What to produce
Can you extend the essay on the failure of economic thinking, picking up after its final paragraph?

Text excerpt
------------------------
Monday, September 26, 2011

Examining the failure of economic thinking

Mark Thoma is spot on in this passionate assessment of what ails the modern economic system,

"It's distribution, not production that has failed us over the last 30 or 40 years. We produce far more than we ever have, and we will continue to increase our ability to squeeze more and more out of the resources we have. We have the ability to produce enough stuff. But the distribution of the things we produce has been tilted toward the top. Instead of wages rising with productivity as our textbooks say they should, wages have stagnated and the rewards have gone elsewhere. Thus, while the pessimism of the past was about production not being able to keep up with population - many classical economists looked forward to a long-run outcome of a dismal, stationary state with most people struggling at subsistence wages - the pessimism of the present is driven largely by a failure of distribution. The haves get more and more, and the have nots get less and less even though overall output is rising... Pessimism about breaking through the wealth and power structures that stand in the way of change is understandable, as is the desire of the winners in our increasingly two-tiered society to keep the focus on growth rather than distribution."


The remarkable achievements of the past few decades - rapid advances in information and communication technology, spectacular economic growth in emerging Asia etc - is confirmation of the fact that markets have allocated scarce resources very efficiently. But the growing evidence of failures and sufferings across the world is ample proof that market systems have failed to ensure fairness in allocation of these resources.

Fortunately, many of these market failures are the inevitable consequence of the process of efficient allocation of scarce resources and they can be atleast partially mitigated by appropriate public policy interventions and through formal and informal social and political institutions. Progressive taxation, social safety nets, subsidies and concessions, and institutionalized regulatory restraints are some of the commonplace policy options used to address such failures in distribution or achieve fairness in allocation. Political parties in democracies, social interest groups, trade unions etc have played significant role in creating an environment that promotes fairness in allocation.

Traditionally, governments have intervened, often very aggressively, with such policies to address failures in the fair distribution of resources. The vibrancy of social and political institutions have also played a major role in containing the excesses emerging from the dynamics of untrammelled free market. However, the disruptive socio-economic changes of the past couple of decades have unleashed forces which have considerably undermined the tenuous balance between efficiency and fairness.

As the concentration of economic power and resultant widening of economic inequality has accelerated spectacularly in recent years, many of these traditional checks and balances have either been dismantled wholesale or their strength considerably eroded. Across the world, thanks to the spectacular growth of financial market incomes, the past few years have seen the emergence of a class of uber-rich elite, whose economic power has found reflection in the traditional political institutions. In other words, economic power has spawned political power.

This has had two fold impact. It has loosened the restraints put by social and political institutions. More worryingly, these changes have seriously undermined the resolve of governments at all levels to step in to rectify market failures. A false consciousness has been sought to be created that the big winners are the beneficiaries of a competitive merit race, and the outcome is a reflection of the natural order of things. Such explanations brush under the carpet the ovarian lottery that increasingly defines a major chunk of life's outcomes.

The strong opposition, not only in the West but also in many emerging economies, to increasing taxes on even the richest, withdrawing concessions to corporate groups, stronger regulation of financial markets, and expanding the role of government, even if only to provide basic social safety cushions to those most affected by economic shocks, is a reflection of this changing dynamics of social and political power.
------------------------
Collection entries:
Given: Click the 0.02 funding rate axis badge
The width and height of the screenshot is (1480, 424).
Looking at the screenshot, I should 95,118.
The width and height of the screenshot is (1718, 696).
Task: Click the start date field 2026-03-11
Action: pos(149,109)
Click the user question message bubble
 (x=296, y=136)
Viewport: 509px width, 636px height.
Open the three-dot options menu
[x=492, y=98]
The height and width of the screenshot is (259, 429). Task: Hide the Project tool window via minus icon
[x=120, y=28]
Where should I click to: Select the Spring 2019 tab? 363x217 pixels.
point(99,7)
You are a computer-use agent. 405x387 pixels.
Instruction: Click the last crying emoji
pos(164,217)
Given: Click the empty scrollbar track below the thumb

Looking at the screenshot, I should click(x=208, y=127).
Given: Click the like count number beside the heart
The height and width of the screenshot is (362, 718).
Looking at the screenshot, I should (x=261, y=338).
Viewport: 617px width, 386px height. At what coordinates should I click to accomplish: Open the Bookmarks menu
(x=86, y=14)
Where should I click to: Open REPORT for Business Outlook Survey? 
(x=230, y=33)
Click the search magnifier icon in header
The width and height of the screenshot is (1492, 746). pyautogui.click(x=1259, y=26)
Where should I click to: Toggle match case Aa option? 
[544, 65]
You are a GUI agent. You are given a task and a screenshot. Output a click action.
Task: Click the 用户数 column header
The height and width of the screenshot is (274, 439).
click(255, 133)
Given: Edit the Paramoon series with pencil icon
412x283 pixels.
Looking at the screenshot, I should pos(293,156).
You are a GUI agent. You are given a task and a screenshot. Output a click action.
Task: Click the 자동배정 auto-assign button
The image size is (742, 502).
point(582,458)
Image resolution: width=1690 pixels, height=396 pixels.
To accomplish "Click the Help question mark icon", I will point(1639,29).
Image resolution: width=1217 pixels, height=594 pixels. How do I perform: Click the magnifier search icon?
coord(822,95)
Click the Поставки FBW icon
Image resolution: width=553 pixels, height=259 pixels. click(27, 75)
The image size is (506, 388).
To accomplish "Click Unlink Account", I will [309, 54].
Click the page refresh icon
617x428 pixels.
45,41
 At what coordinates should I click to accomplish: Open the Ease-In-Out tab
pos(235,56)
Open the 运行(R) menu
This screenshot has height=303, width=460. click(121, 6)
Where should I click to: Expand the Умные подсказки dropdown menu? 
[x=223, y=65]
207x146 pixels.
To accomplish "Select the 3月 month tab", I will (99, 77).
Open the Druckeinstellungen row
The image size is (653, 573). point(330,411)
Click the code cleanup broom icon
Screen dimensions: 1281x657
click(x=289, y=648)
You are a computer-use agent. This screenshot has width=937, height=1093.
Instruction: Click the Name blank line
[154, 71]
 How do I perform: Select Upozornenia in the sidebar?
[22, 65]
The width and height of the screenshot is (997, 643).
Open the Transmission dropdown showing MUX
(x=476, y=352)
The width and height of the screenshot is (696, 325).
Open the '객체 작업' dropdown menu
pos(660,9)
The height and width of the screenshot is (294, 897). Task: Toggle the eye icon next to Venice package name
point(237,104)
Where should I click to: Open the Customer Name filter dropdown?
------------------------
Written response
Unfortunately, as a profession, economics has failed to either anticipate or do anything meaningful to highlight the implications of this failure. It has been too concerned with studying "efficient allocation of scarce resources" that it appears to have forgotten that the sustainability of this allocation depends on it being fair.

I am inclined to believe that this skewedness in focus among economists is attributable to two factors - limitations of mathematical models and ideological bias. Modern macroeconomic research is heavily dictated by mathematical formalism. However, unlike issues of efficiency (which is essentially a maximization problem, subject to certain constraints), those of fairness in distribution is not easily amenable to mathematical modelling. Fairness involves the exercise of human judgement, in some form or other, to bring about a desired final state of the system.

Then there are the ideological biases of economists, most of whom work in free-market democracies. Unlike the ideal systems of modern economic theories, the real world is full of imperfections, where the ideal world assumptions do not hold. In the circumstances, fairness demands interventions that seek to re-distribute resources and thereby correct the business as usual state of affairs in the system. But such remedial interventions, more often than not, go contrary to the ideological principles that underpin the theoretical foundations of these economists.

Update 1 (2/10/2011)

Mark Thoma argues that there is a need to revisit the socio-economic and political power balance, but is not sure how it will happen. He writes,

"Congress has no interest in doing so, things are quite lucrative as they are. Unions used to have a voice, but they have been all but eliminated as a political force. The press could serve as the gatekeeper, but too many outlets are controlled by the very interests that the press needs to take on and this gives them the ability to cloud most any issue. Presidential leadership could make a difference, and Obama’s election brought hope for change, but this president does not seem inclined to take a strong stand on behalf of the working class...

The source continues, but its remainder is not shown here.